Evidentemente, la mayoría de estos señores son auténticos tahúres que
dominan el arte de las trampas. Sin embargo, la ley es muy severa con
los tramposos, aunque es muy difícil encerrarlos pues las leyes han
sido creadas por los propios señores feudales, y en todas ellas se establece
que la condena debe jugarse a las cartas.
Es
muy posible que se me haya quedado algo en el tintero; todo esto lo
he tenido que escribir de memoria, porque perdí la libreta y el lápiz
cuando pregunté la hora a un ludo.
Babel
De
mi quinto viaje no puedo decir
gran cosa, porque me fue francamente difícil poder comunicarme con la
gente que me encontré y profundizar en sus costumbres y forma de vida.En
todo el tiempo que llevo viajando he podido comprobar que, entre gente
que habla la misma lengua pero vive en distintos países, se suele aplicar
diferentes significados a idénticas palabras, como ocurre por ejemplo
con “coger”, que en algunas zonas se interpreta como “hacer el amor”,
o “concha” que puede ser “vagina”. Sin embargo, en Babel la comunicación
se hace particularmente complicada, porque las diferencias de significado
son enormes.
Allí,
por ejemplo, hablar de algo anómalo es referirse a las hemorroides,
un camarón es un aparato enorme para sacar fotos, un barbarismo es una
colección exagerada de barbies, referirse a endoscopio es preparase
para todos los exámenes excepto para dos, o decir manifiesta es anunciar
una farra con cacahuetes. La falta de entendimiento era tal que todos
me trataban como si fuera tonto y me acabaron apodando el nuevamente,
es decir, el del cerebro sin usar.Termino ya el relato de este singular
pueblo porque no tengo más datos que aportar y porque además se me acaba
el babel.
El
Metro
El
metro se detuvo en el andén. Arturo aferró la manilla de la puerta empujando
con fuerza hacia abajo. Varios pasajeros, desde el interior del vagón,
miraban extrañados a Arturo mientras tiraban de la manilla hacia arriba.

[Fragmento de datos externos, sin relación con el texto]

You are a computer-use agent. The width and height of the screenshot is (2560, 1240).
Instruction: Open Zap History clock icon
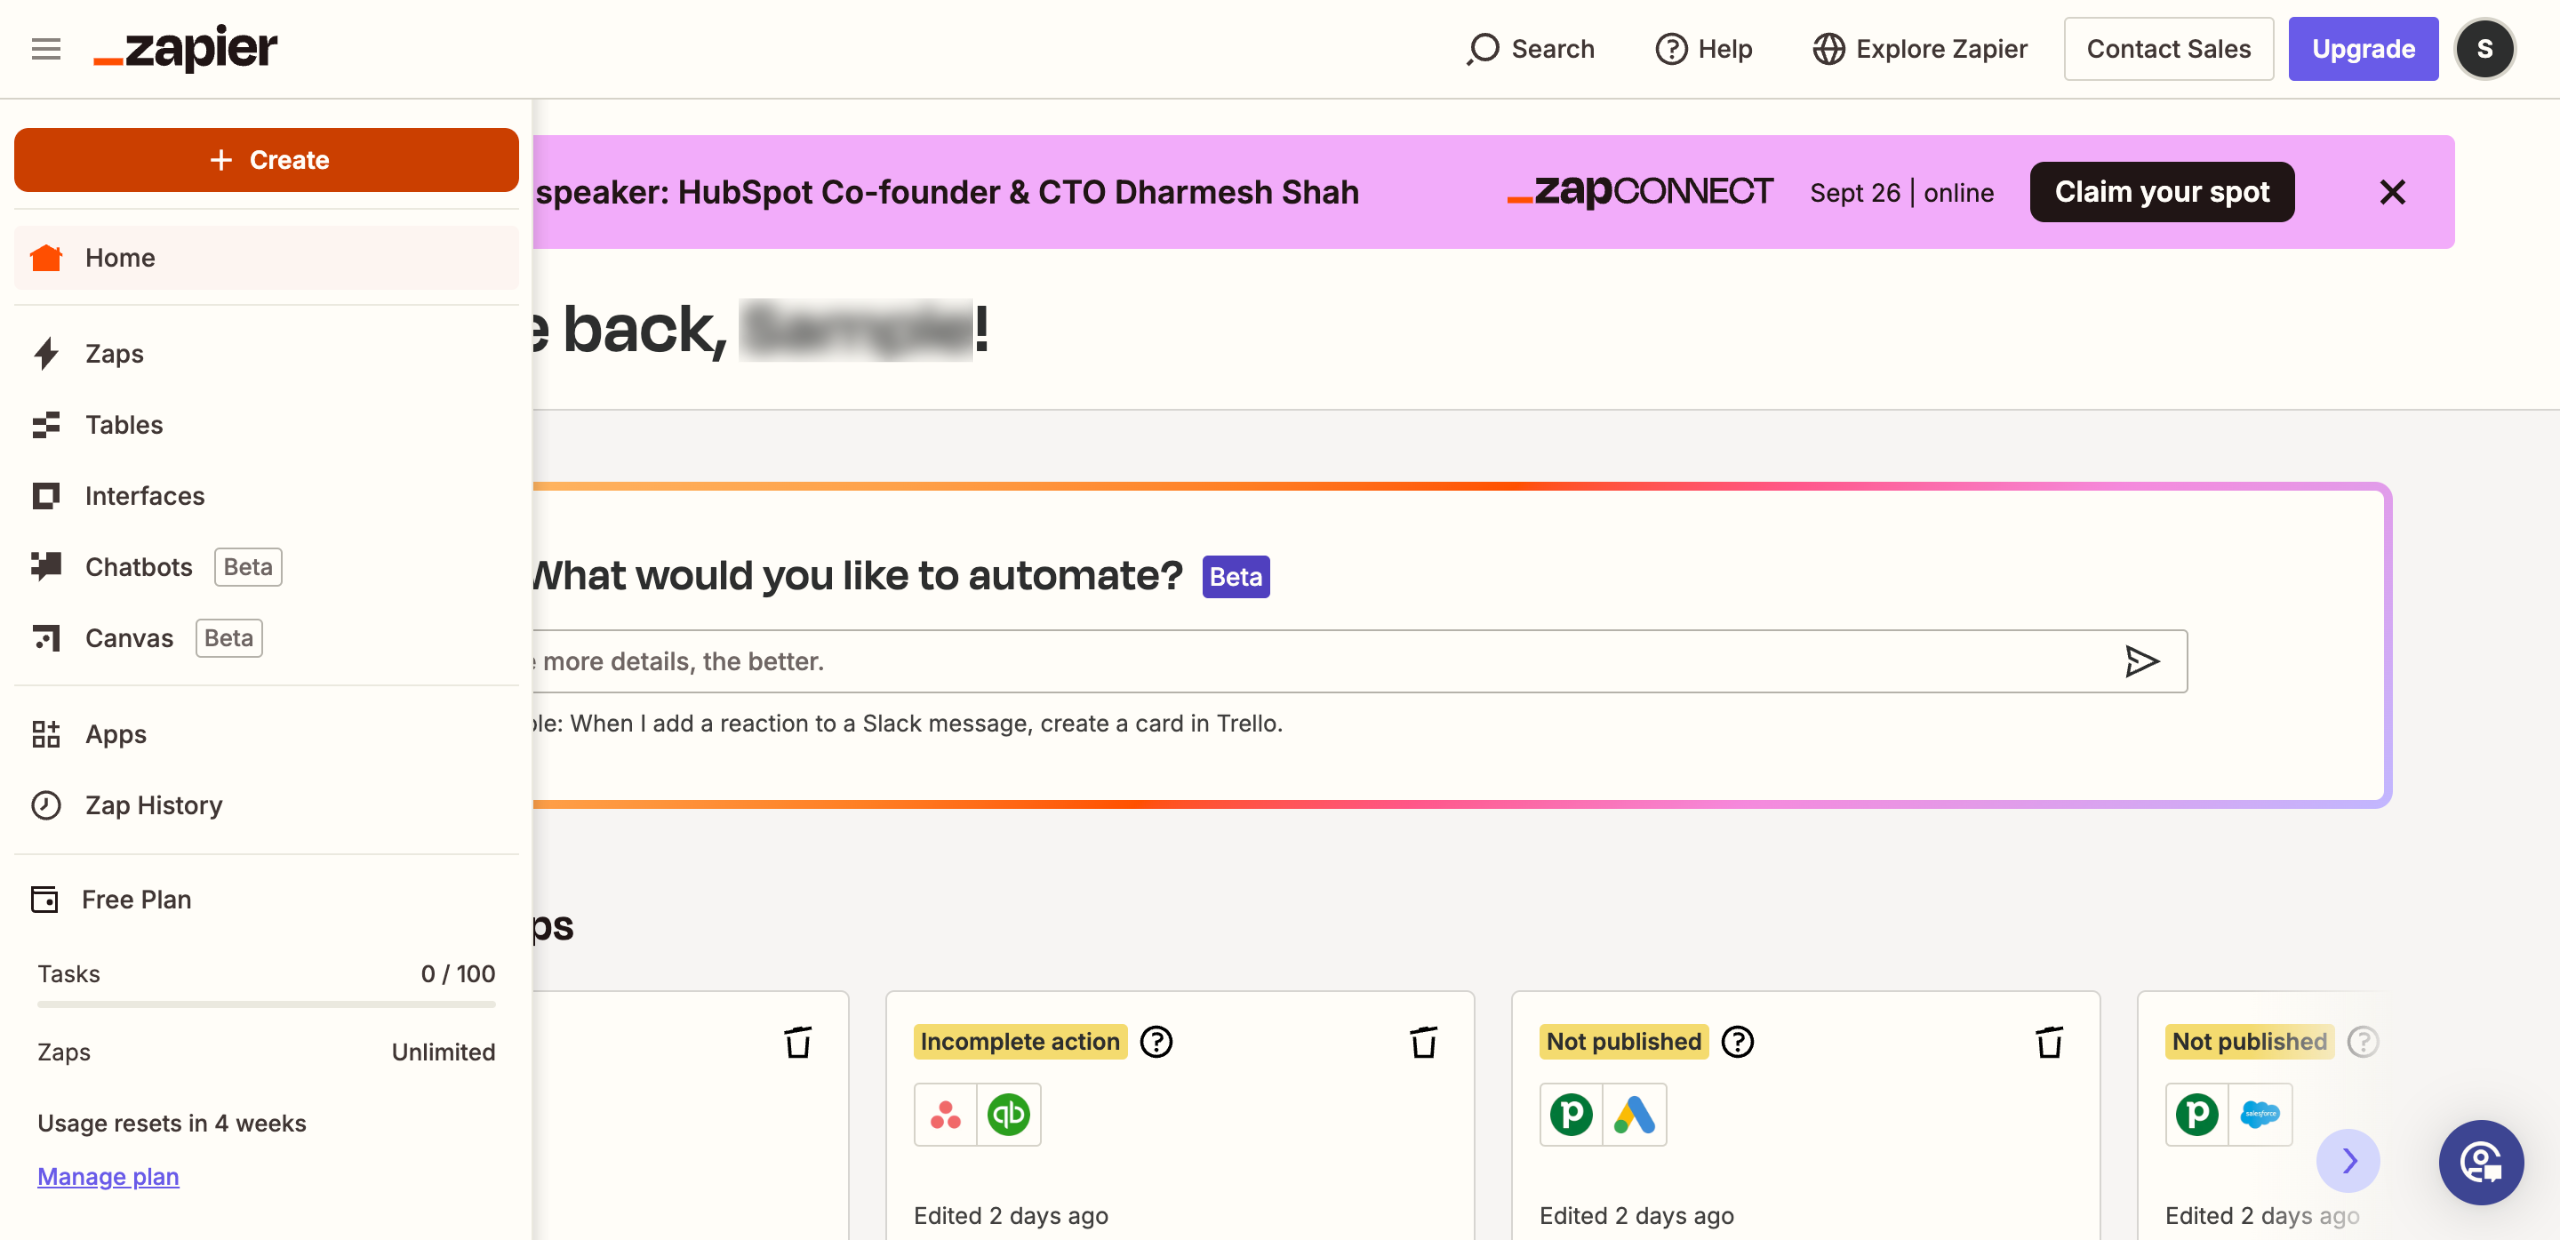coord(46,805)
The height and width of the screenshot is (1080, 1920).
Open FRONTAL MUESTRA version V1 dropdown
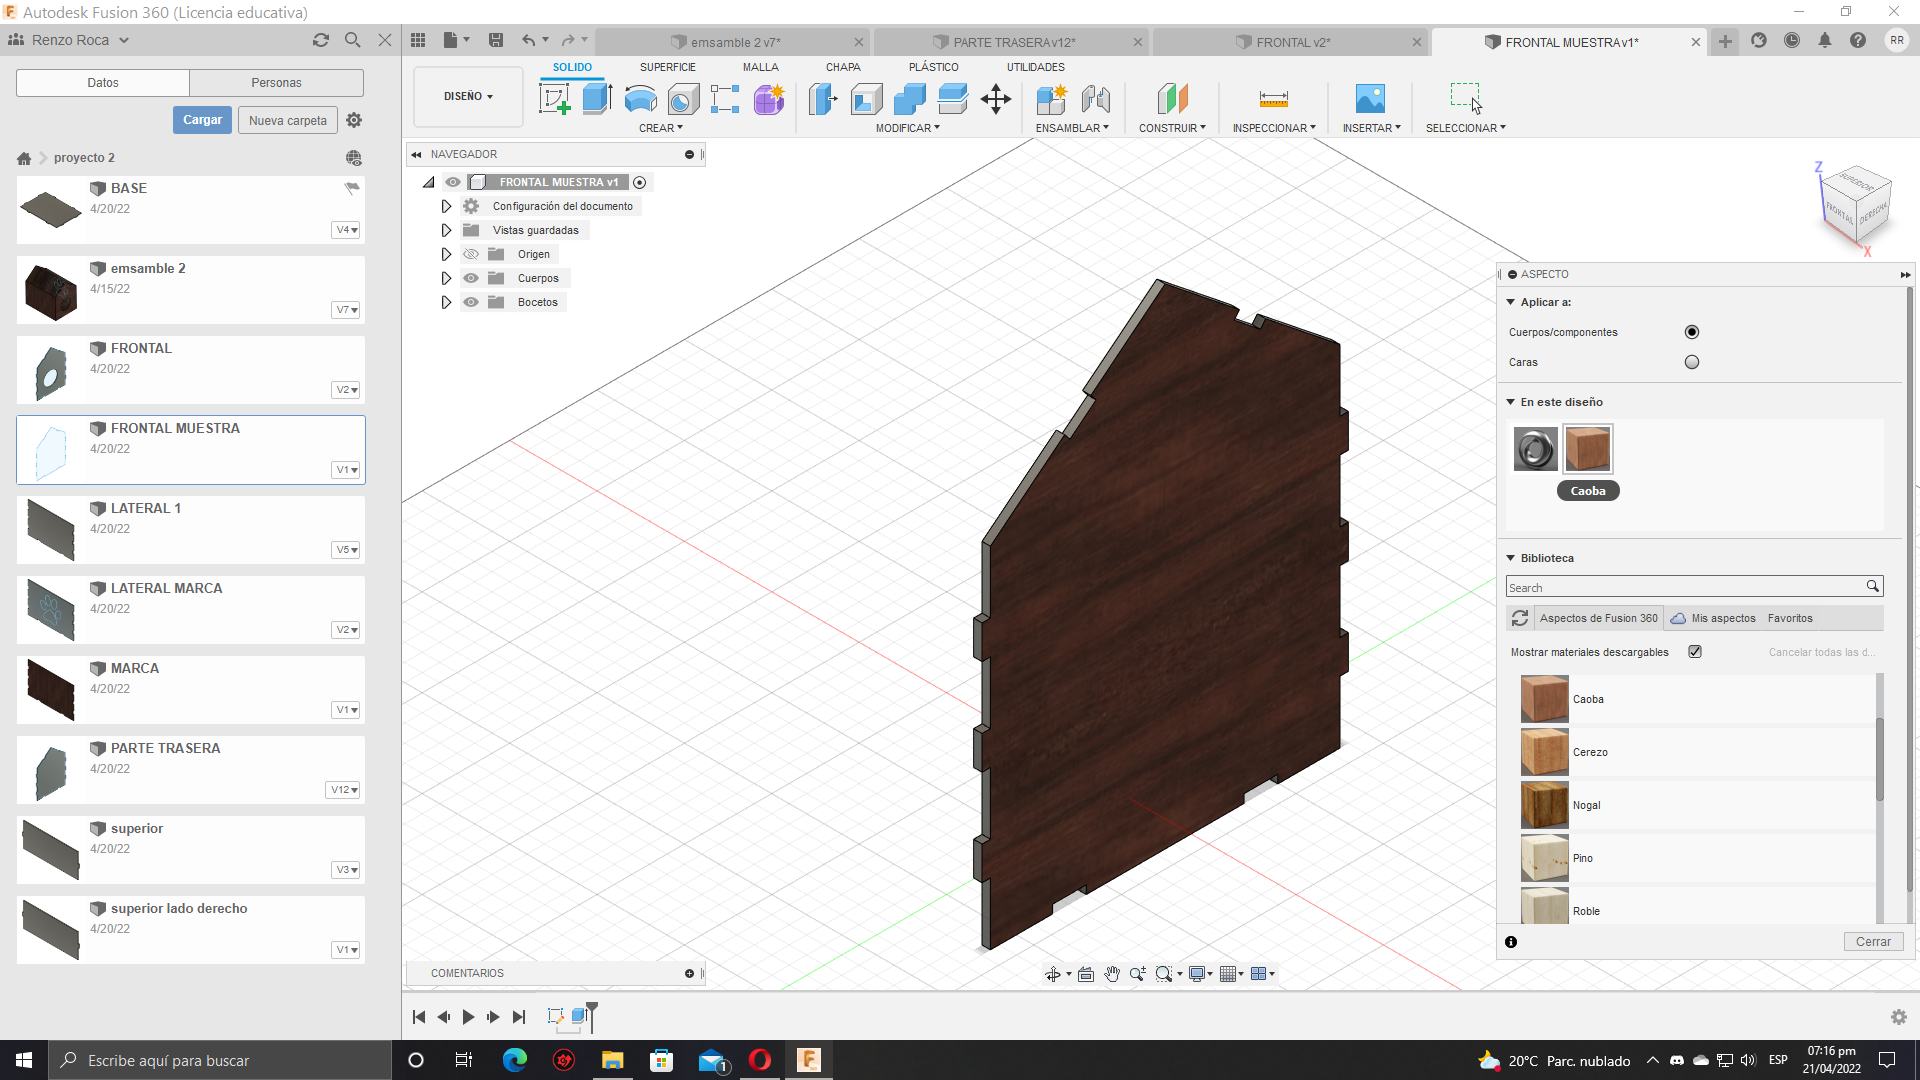[346, 470]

Cuanto más empeño ponían los pasajeros en moverla hacia arriba, más
presión hacía Arturo para abajo. Sonó el pitido del cierre de las puertas.
El metro se puso en marcha y se introdujo lentamente en el túnel. Arturo
se quedó mirando cómo se alejaba mientras intentaba averiguar por qué
en ese vagón tampoco le habían dejado subir.